We measured mismatch between Xtr and each Xte,s by standardized mean differences between scanners (Vendor; Field strength; Number of coils; Voxel size; grey matter-CSF Contrast-to-Noise Ratio, squared and divided by voxel size in order to decorrelate from Voxel size (CNRGC)) and subjects (Sex, Age, Diagnosis), testing for associations between mismatch and discrimination performance by linearly regressing the AUC on the standardized mean differences of these variables, ignoring non-independence of the subsamples.
We repeated experiment 2 with a confound-corrected model including voxel size and (CNRGC )
Experiment 1
Over 1000 random resamplings of 40 scanners (median N(HC)=210, median N(AD)=76), estimated ΔNHV for HC had a median of -0.19% (IQR -0.28% - -0.13%), while estimates for AD had a median of -0.76 % (IQR -0.88% - -0.66%) (Figure 2). This is slightly lower but consistent with the literature, and larger variance of AD rates was previously reported1.
Experiment 2
The estimated ΔNHV was -0.20 % (HC) and -0.79 % (AD). Scanner random effects had a standard deviation roughly 4 times smaller than subject random effects (Figure 3).
The 1000 Xte,s each had 26 scanners, with a median N(HC) of 138 (IQR 127-149) and a median N(AD) of 52 (IQR 44-60). All subsets gave good discriminative performance with a median AUC of 0.92 (IQR 0.91-0.93) (Figure 4). Note that this figure is in terms of scans, not individual subjects, and that there were repeated measurements for some subjects.
All measures of subject differences between Xtr and Xte,s, plus differences in CNRGC, Voxel size, and Vendor, were significantly associated with AUC, although explaining only 23.4% of variance. The confound-corrected model lowered variance explained to 15%, with a slightly lower AUC (median 0.9, IQR 0.89-0.92).
We showed that ΔNHV estimates fluctuate with dataset variability, and should be interpreted cautiously. However, practically, AD detection from NHV performs relatively well and is stable, even if scanner/subject differences explain some variation in performance.
This is promising since volume estimates from new hardware could be compared to reference ranges without unduly affecting diagnostic accuracy.
1 Frisoni, G. B., Fox, N. C., Jack, C. R., Jr., Scheltens, P. & Thompson, P. M. The clinical use of structural MRI in Alzheimer disease. Nat Rev Neurol 6, 67-77, doi:10.1038/nrneurol.2009.215 (2010).
2 Schmitter, D. et al. An evaluation of volume-based morphometry for prediction of mild cognitive impairment and Alzheimer's disease. Neuroimage Clin 7, 7-17, doi:10.1016/j.nicl.2014.11.001 (2015).
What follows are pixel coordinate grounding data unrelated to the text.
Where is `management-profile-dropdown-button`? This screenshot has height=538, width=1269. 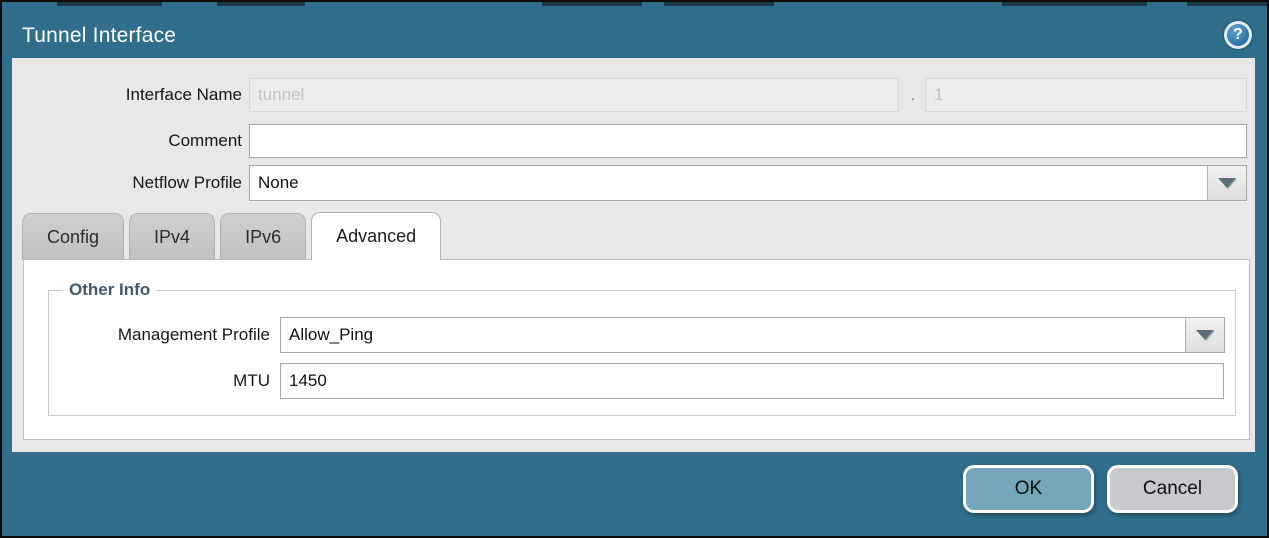
management-profile-dropdown-button is located at coordinates (1204, 335). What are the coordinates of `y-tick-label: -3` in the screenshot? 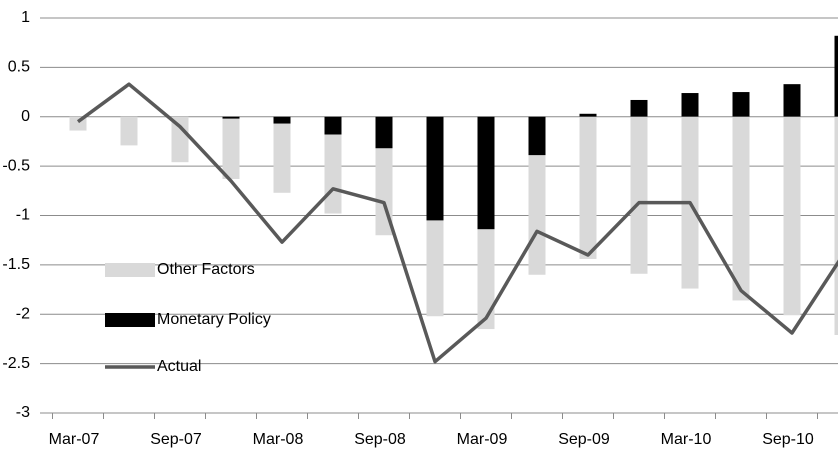 It's located at (23, 412).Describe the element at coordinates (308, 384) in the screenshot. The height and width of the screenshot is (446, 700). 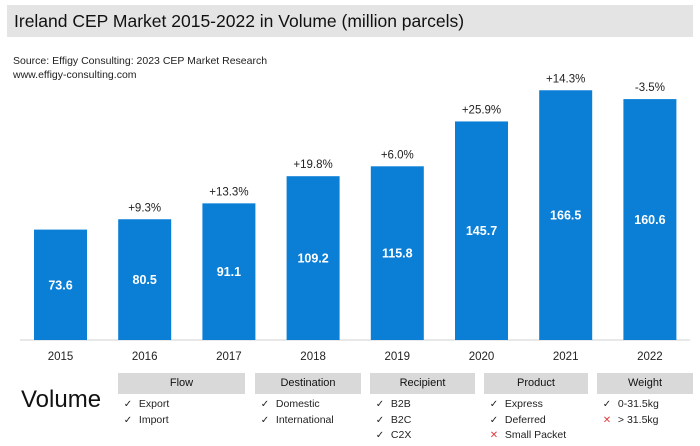
I see `category-header: Destination` at that location.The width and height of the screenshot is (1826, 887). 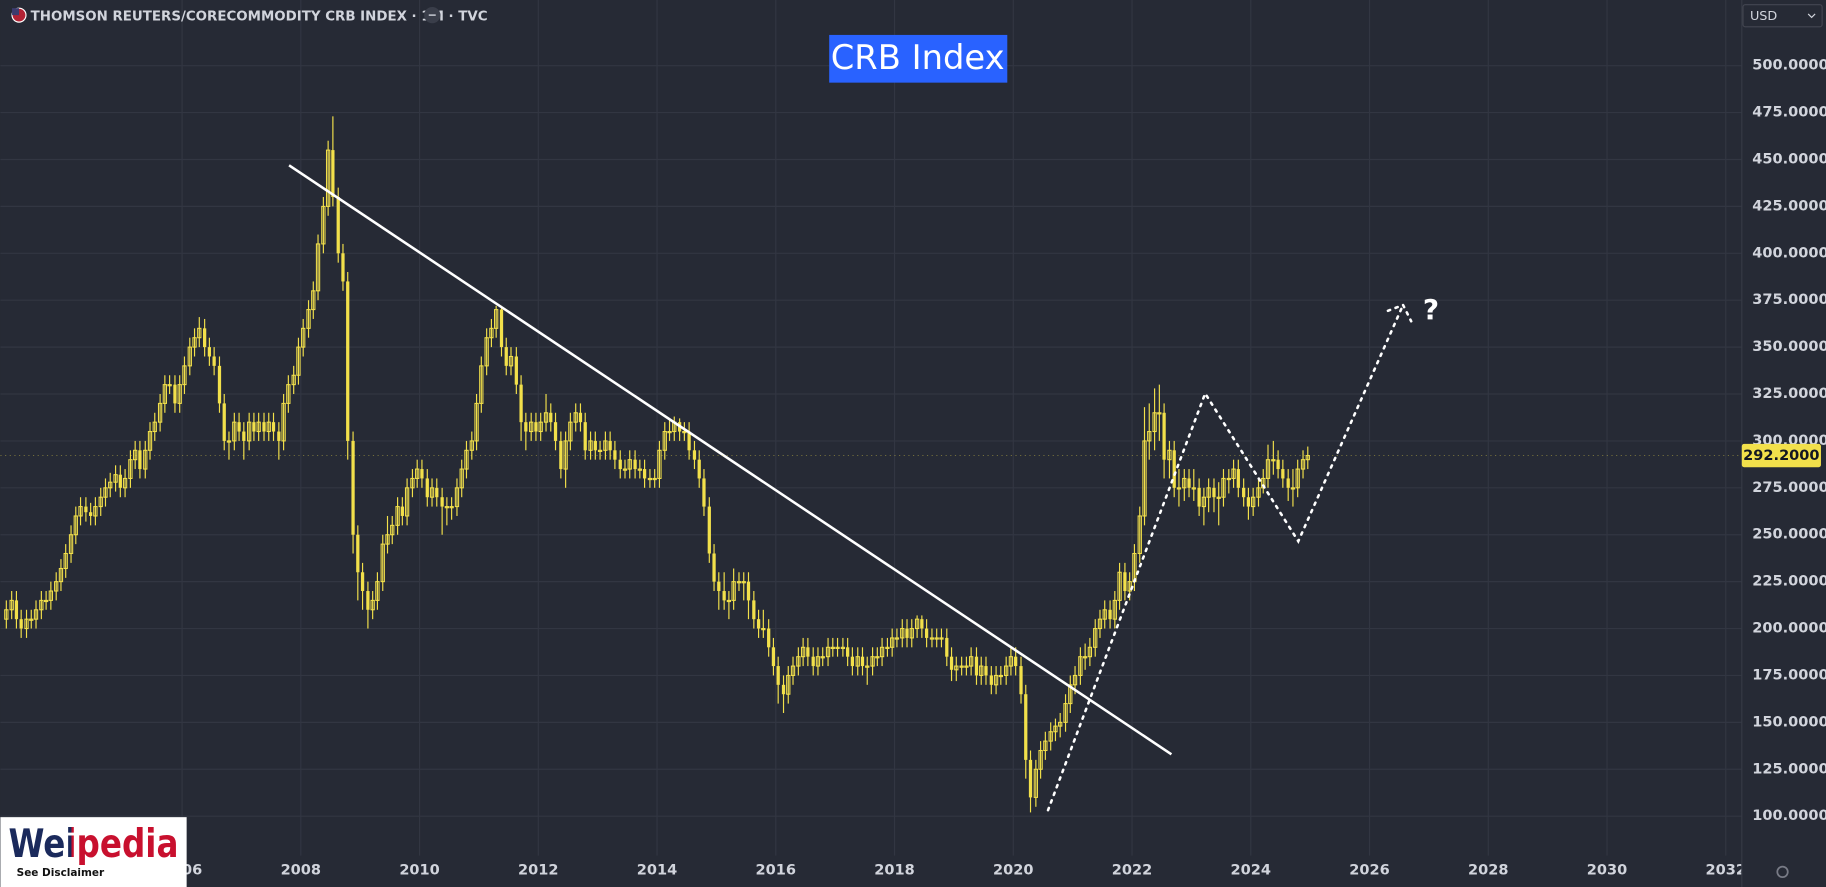 I want to click on y-tick-label: 175.0000, so click(x=1789, y=674).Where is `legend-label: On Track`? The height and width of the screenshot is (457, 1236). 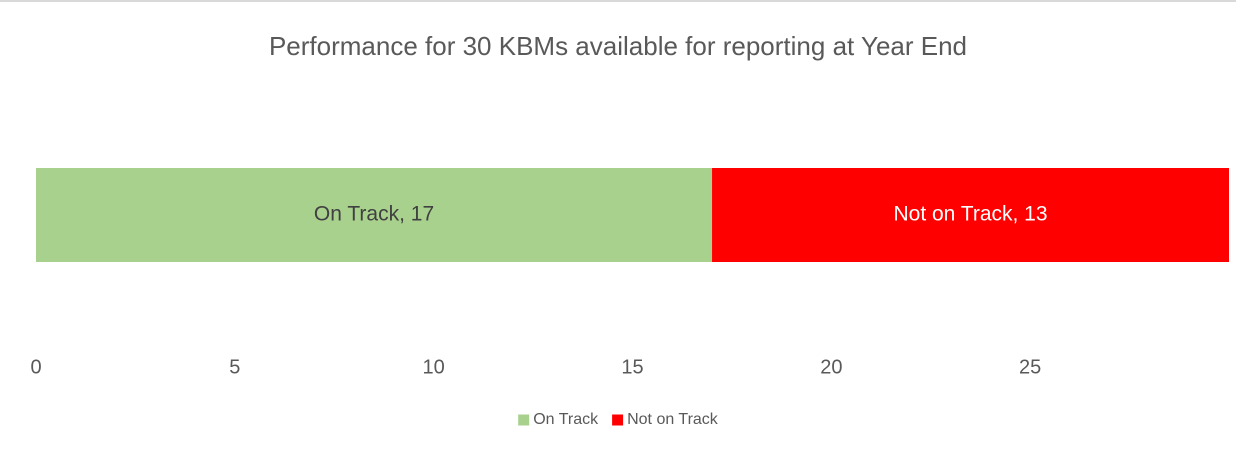 legend-label: On Track is located at coordinates (566, 420).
3 Jack, C. R., Jr. et al. Update on the magnetic resonance imaging core of the Alzheimer's disease neuroimaging initiative. Alzheimers Dement 6, 212-220, doi:10.1016/j.jalz.2010.03.004 (2010).
4 ADNI. ADNI MRI protocols, <http://adni.loni.usc.edu/methods/documents/mri-protocols/>
5 Nakagawa, S., Schielzeth, H. & O'Hara, R. B. A general and simple method for obtainingR2 from generalized linear mixed-effects models. Methods in Ecology and Evolution 4, 133-142, doi:10.1111/j.2041-210x.2012.00261.x (2013).